The end of the road may finally be in sight, both figuratively and literally, for pedestrians and cyclists seeking a smooth path between the hilltop communities of Arch Beach Heights and Top of the World.
The City Council on Tuesday directed staff to explore a combination of two options to develop a path across a private easement and through city- and county-owned open space lands that would link Top of the World Drive to the well-traveled ridgeline fire road.
Barring complications, public works project director Wade Brown said it might be possible to finalize design review by next January, with construction completed by July 2015.
Protests over the lack of a path surfaced in 2010 when residents of Sommet du Monde, whose homes were built in the1990s, quashed a proposal to allow public use of their paved and gated roadway, which extends to the fire road. The City Council opted instead to explore an improved pathway that would skirt the hilltop enclave.

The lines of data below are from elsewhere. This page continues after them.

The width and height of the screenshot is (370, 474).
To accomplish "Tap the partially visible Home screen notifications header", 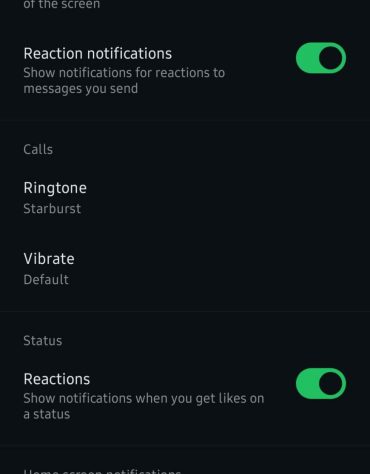I will tap(102, 471).
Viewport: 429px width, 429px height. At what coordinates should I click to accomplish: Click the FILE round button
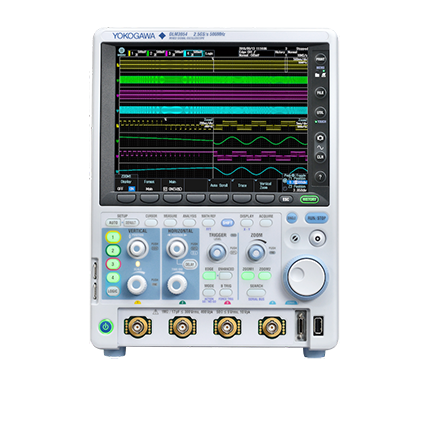pos(320,93)
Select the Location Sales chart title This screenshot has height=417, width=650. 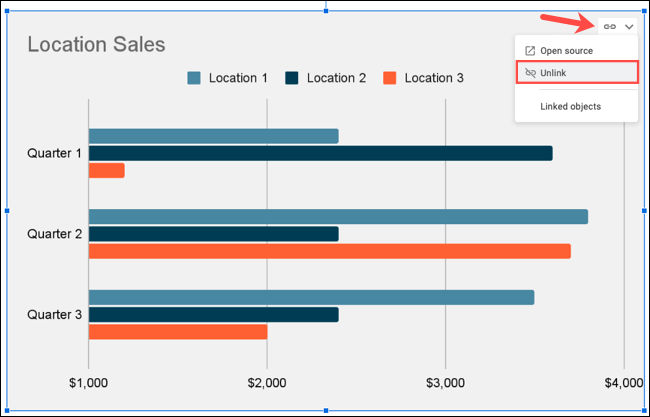[x=96, y=44]
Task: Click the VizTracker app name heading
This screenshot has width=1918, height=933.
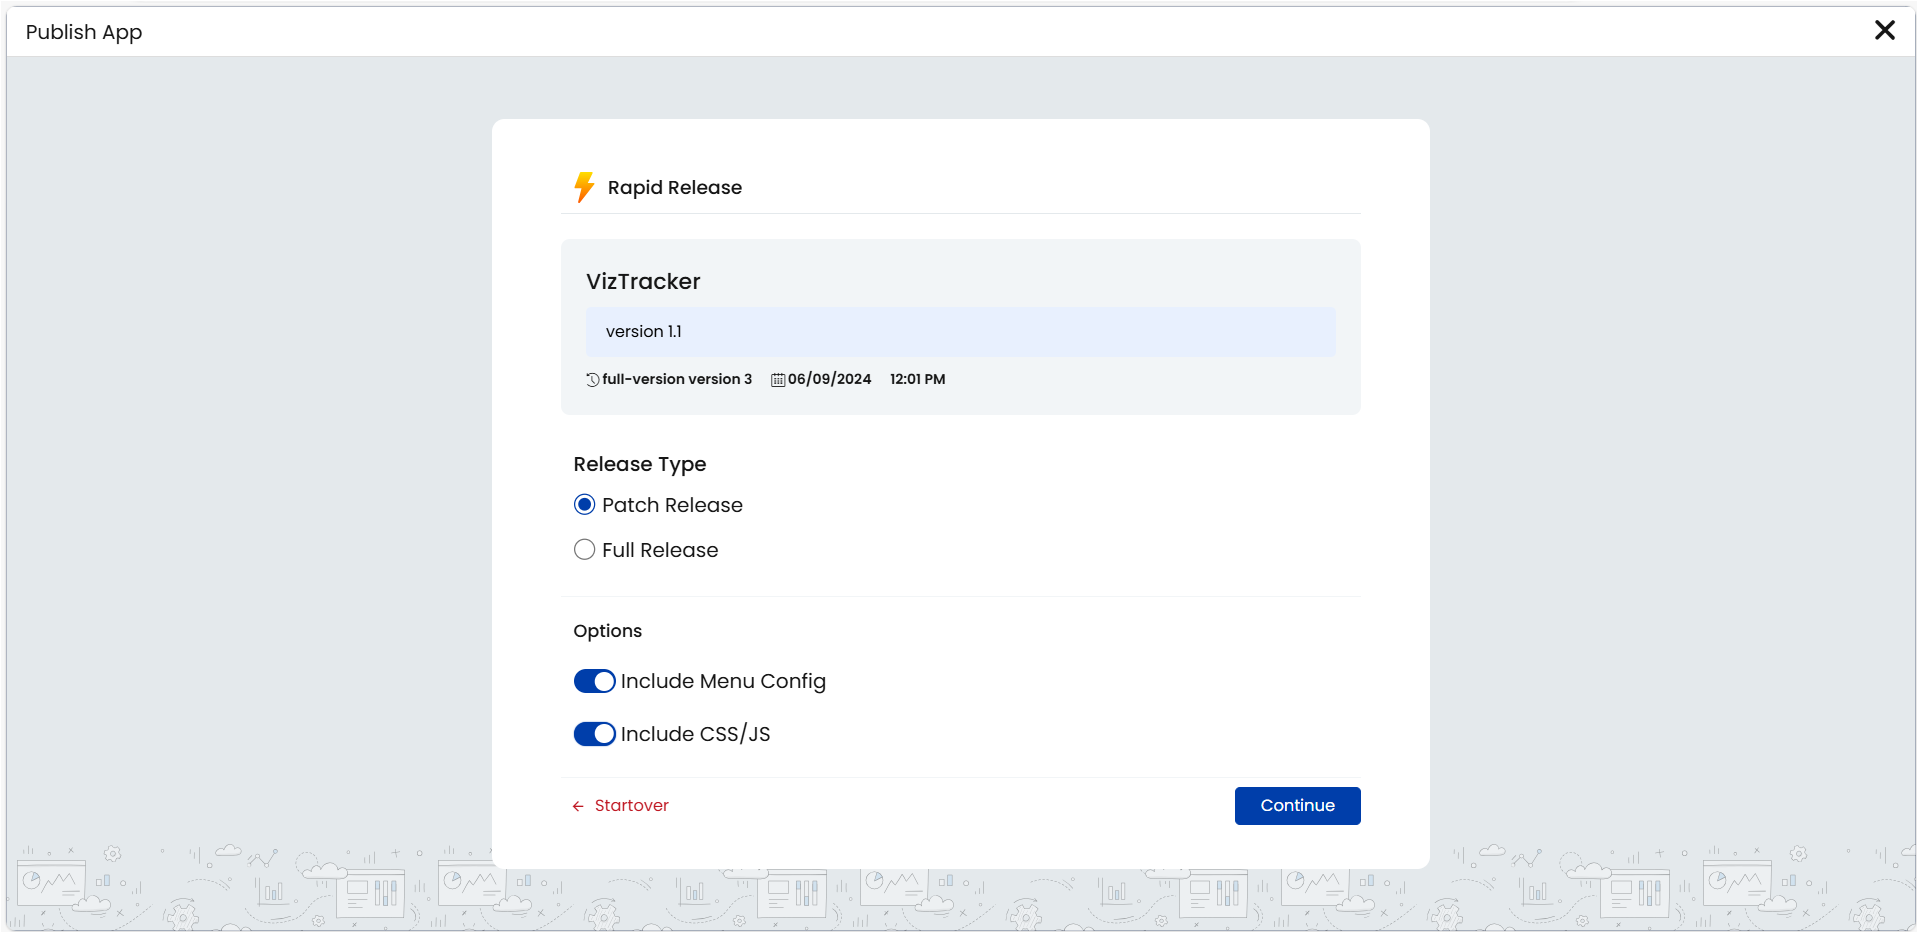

Extending a surprise olive branch, two Sommet du Monde property owners offered to help defray costs of the
preferred but priciest approach, since it provided them more privacy, City Manager John Pietig disclosed Tuesday. The owners came forward just the day before, he said.
Twenty-three residents weighed in on the issue, including children who gamely explained their heartfelt concerns.
Residents from both hilltop neighborhoods implored the Council to select a design and move ahead with the project, budgeted at $380,000. Currently, those on foot or a bike must leave the paved fire road to navigate an unimproved, steep and rocky footpath to skirt the Sommet du Monde compound and reach the roadway beyond.
The improvised route, tricky enough for sure-footed hikers, requires cyclists to dismount and walk their bikes, makes runners anxious and renders the final leg of the journey impassible for strollers, toddlers and the elderly and disabled. It’s a constant frustration to parents from Arch Beach Heights wishing to walk their school-aged children to Top of the World Elementary.
“One of my favorite ways to go to school is walking on the fire road with my friends,” said 8-year-old Mason Silva. “But I am scared I am going to fall and get hurt,” she added, voicing a concern shared by her peers.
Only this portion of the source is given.